What you will do = Write out exactly the lines from the first line of the records below through the line that contains "Given: Click the partially", and stop there.

═══ Data for processing

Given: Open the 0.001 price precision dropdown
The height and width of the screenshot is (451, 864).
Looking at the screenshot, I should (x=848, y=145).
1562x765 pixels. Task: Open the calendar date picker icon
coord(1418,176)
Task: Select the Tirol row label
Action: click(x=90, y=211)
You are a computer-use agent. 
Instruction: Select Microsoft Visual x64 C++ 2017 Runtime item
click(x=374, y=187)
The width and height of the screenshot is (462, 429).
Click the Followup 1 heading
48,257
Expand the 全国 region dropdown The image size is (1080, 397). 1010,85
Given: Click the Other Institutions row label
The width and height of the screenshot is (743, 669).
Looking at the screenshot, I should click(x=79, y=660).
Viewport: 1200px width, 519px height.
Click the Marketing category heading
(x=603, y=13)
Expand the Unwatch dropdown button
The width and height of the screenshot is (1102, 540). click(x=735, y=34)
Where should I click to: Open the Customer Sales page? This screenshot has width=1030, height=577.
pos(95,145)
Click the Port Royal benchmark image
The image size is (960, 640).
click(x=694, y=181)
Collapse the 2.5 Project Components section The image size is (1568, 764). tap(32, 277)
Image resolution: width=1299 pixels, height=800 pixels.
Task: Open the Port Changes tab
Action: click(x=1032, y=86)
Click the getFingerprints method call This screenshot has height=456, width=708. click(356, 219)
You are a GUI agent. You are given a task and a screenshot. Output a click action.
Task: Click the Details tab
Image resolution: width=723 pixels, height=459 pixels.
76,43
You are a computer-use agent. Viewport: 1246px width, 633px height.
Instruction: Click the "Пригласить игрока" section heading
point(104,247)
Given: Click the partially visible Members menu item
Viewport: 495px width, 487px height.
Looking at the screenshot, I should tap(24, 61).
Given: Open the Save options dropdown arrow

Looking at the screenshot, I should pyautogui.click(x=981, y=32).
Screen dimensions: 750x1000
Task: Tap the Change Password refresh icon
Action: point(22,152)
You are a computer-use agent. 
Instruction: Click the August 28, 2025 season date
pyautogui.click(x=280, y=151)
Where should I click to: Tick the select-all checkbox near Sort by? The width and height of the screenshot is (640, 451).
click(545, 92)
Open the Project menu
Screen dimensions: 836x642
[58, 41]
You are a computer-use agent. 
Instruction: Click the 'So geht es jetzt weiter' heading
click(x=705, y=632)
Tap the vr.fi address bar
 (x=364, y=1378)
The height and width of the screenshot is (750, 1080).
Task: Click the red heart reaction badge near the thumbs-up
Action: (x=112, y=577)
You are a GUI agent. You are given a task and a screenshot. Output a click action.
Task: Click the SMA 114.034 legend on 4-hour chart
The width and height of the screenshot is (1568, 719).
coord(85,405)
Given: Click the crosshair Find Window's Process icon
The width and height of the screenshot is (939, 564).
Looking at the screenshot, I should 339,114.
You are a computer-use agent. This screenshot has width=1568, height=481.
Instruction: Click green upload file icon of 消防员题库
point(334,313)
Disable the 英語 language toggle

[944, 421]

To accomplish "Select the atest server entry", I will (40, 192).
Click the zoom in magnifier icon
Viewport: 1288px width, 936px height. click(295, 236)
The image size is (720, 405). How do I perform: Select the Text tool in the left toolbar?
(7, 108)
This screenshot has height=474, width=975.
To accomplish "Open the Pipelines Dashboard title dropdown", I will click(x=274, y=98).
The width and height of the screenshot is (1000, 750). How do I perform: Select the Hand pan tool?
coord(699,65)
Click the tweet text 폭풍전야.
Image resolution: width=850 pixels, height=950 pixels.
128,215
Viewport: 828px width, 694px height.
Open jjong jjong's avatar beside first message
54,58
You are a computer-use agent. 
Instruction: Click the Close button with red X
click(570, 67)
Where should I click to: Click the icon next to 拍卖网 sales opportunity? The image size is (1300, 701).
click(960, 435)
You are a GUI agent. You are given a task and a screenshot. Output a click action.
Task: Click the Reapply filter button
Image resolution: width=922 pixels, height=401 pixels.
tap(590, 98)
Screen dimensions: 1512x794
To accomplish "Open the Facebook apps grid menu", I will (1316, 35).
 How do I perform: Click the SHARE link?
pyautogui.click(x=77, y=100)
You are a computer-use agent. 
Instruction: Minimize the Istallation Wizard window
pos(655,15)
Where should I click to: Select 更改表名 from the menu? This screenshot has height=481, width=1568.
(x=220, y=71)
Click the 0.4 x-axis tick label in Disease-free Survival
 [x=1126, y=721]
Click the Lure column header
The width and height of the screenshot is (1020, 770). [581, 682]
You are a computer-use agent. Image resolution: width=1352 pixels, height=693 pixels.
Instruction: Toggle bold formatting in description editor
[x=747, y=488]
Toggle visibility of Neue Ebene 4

══════

Solution below =
Given: Open the 0.001 price precision dropdown
The height and width of the screenshot is (451, 864).
Looking at the screenshot, I should (x=848, y=145).
1562x765 pixels. Task: Open the calendar date picker icon
coord(1418,176)
Task: Select the Tirol row label
Action: click(x=90, y=211)
You are a computer-use agent. 
Instruction: Select Microsoft Visual x64 C++ 2017 Runtime item
click(x=374, y=187)
The width and height of the screenshot is (462, 429).
Click the Followup 1 heading
48,257
Expand the 全国 region dropdown The image size is (1080, 397). 1010,85
Given: Click the Other Institutions row label
The width and height of the screenshot is (743, 669).
Looking at the screenshot, I should click(x=79, y=660).
Viewport: 1200px width, 519px height.
Click the Marketing category heading
(x=603, y=13)
Expand the Unwatch dropdown button
The width and height of the screenshot is (1102, 540). click(x=735, y=34)
Where should I click to: Open the Customer Sales page? This screenshot has width=1030, height=577.
pos(95,145)
Click the Port Royal benchmark image
The image size is (960, 640).
click(x=694, y=181)
Collapse the 2.5 Project Components section The image size is (1568, 764). tap(32, 277)
Image resolution: width=1299 pixels, height=800 pixels.
Task: Open the Port Changes tab
Action: click(x=1032, y=86)
Click the getFingerprints method call This screenshot has height=456, width=708. click(356, 219)
You are a GUI agent. You are given a task and a screenshot. Output a click action.
Task: Click the Details tab
Image resolution: width=723 pixels, height=459 pixels.
76,43
You are a computer-use agent. Viewport: 1246px width, 633px height.
Instruction: Click the "Пригласить игрока" section heading
point(104,247)
Given: Click the partially visible Members menu item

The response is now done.